Requirement:
Please transcribe all of the entries exactly, leaving out any images.

*** Data for processing ***

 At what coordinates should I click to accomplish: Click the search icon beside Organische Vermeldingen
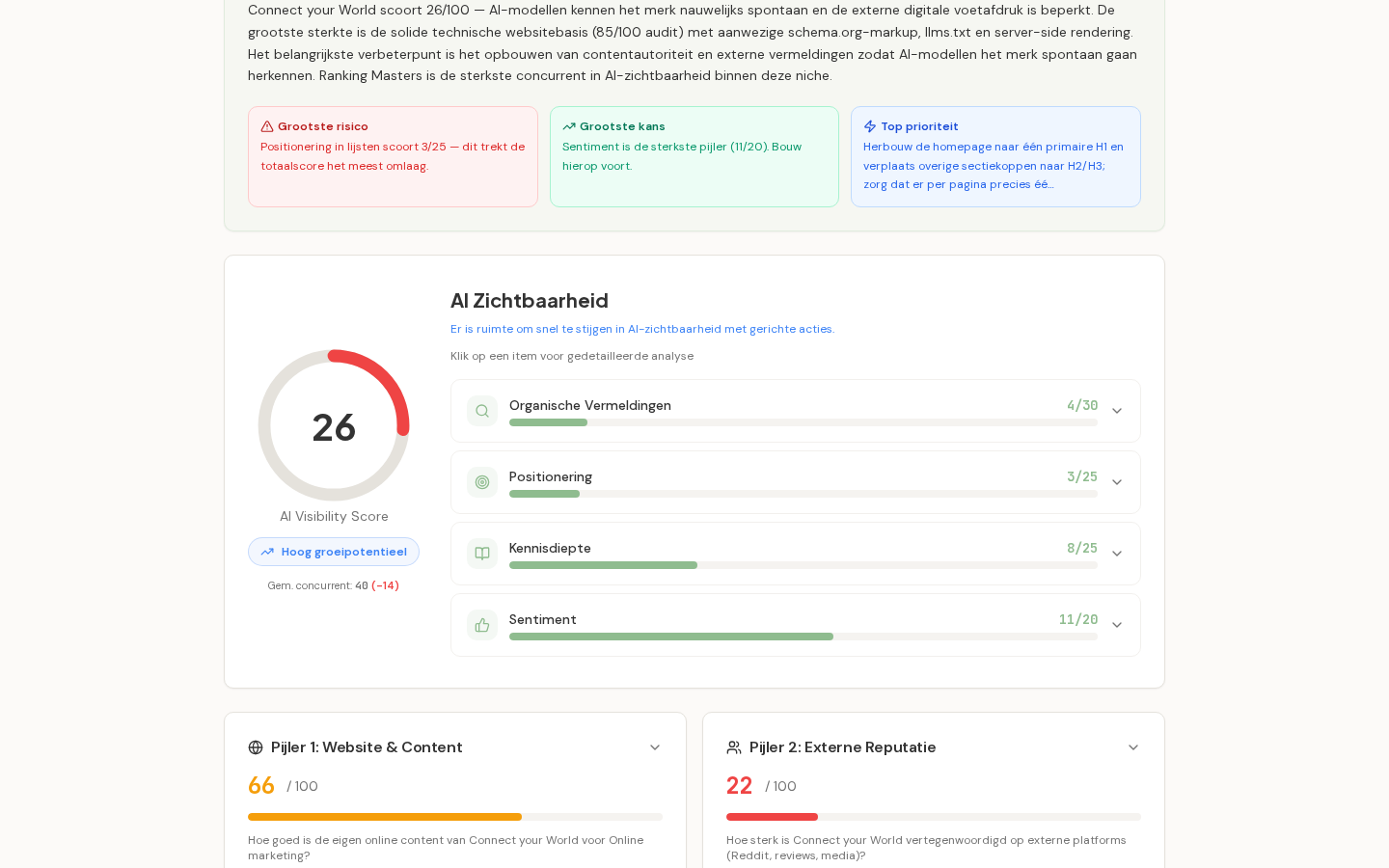[482, 411]
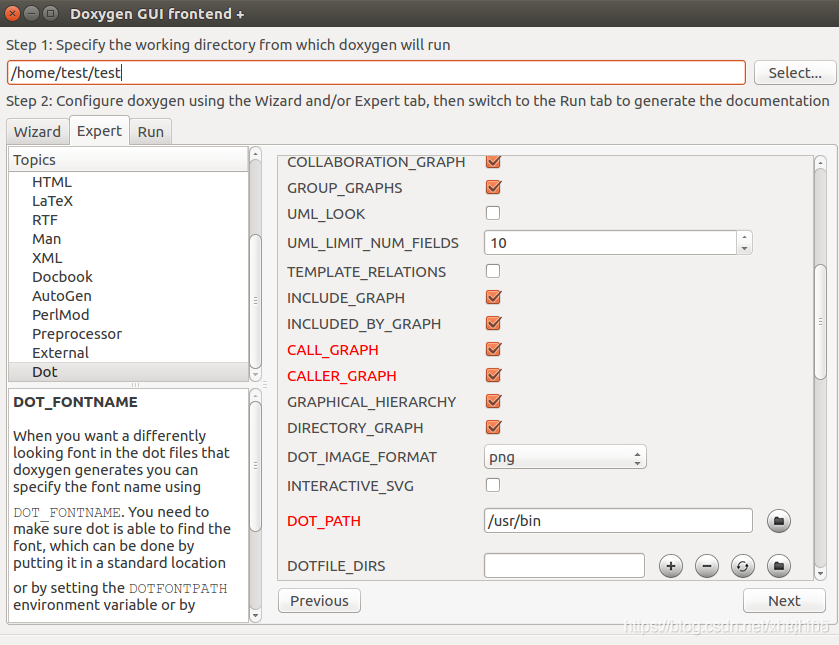Switch to the Wizard tab
This screenshot has height=645, width=839.
(x=37, y=132)
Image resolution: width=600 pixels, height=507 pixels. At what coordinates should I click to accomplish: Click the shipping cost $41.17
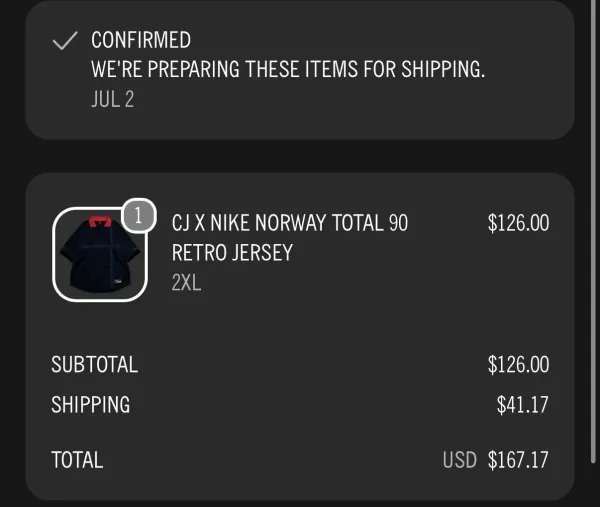point(522,404)
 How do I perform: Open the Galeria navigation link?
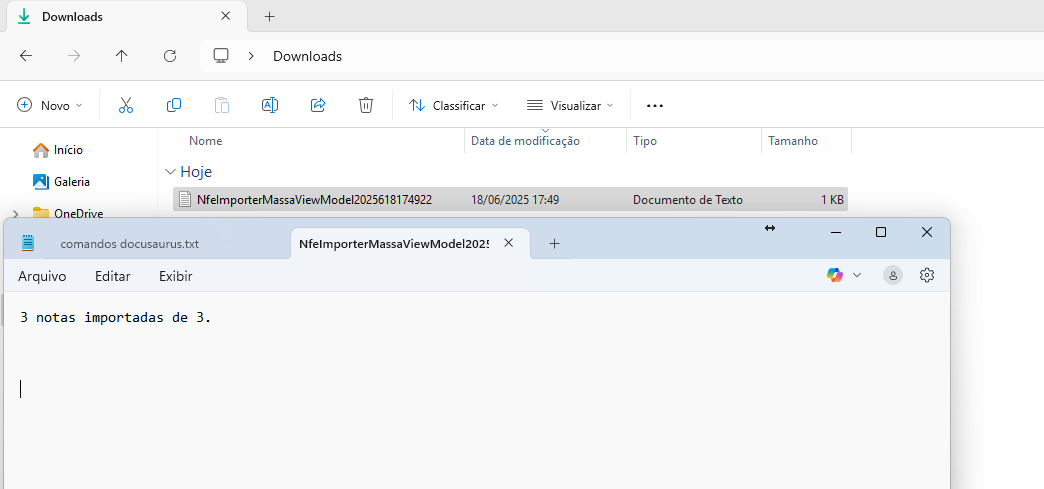click(x=71, y=182)
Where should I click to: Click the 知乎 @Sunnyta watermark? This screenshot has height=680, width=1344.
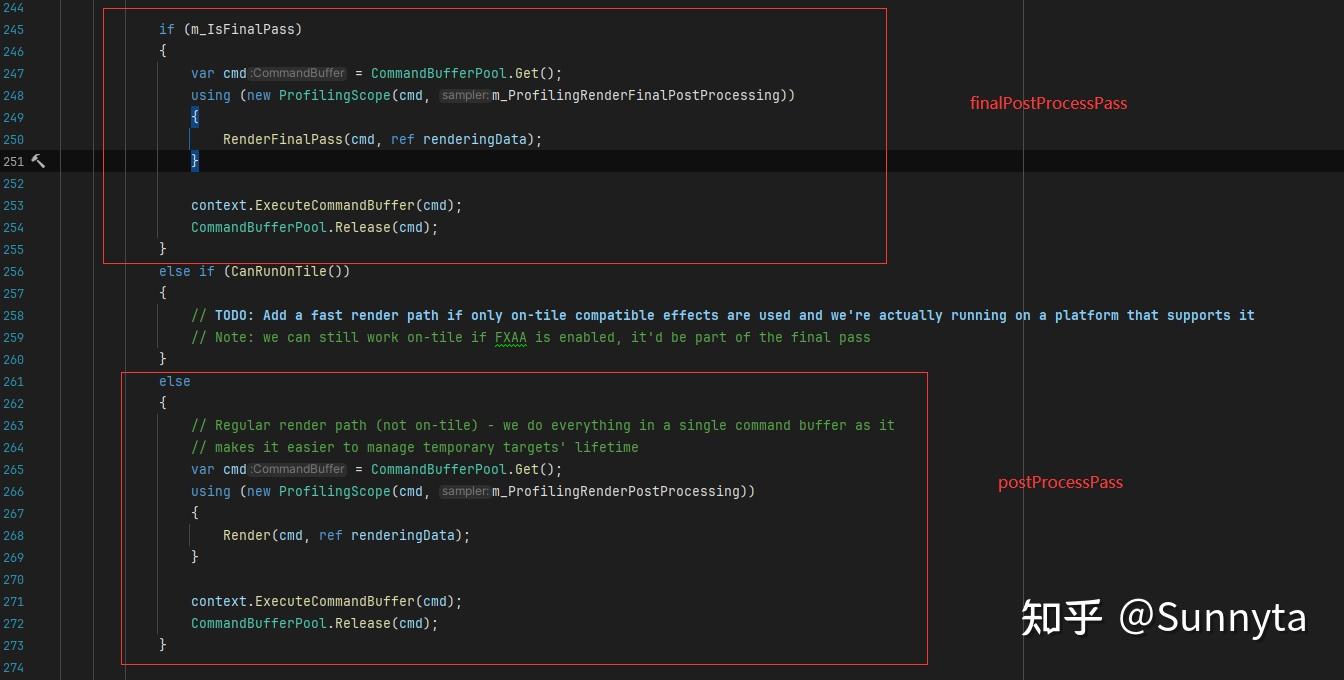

*** End of Data for processing ***

Answer box:
 At what coordinates should I click to accomplish: Click the search icon beside Organische Vermeldingen
[482, 411]
Switch to the Wizard tab
This screenshot has height=645, width=839.
(x=37, y=132)
Image resolution: width=600 pixels, height=507 pixels. At what coordinates should I click to accomplish: Click the shipping cost $41.17
point(522,404)
 How do I perform: Open the Galeria navigation link?
click(x=71, y=182)
Where should I click to: Click the 知乎 @Sunnyta watermark? This screenshot has height=680, width=1344.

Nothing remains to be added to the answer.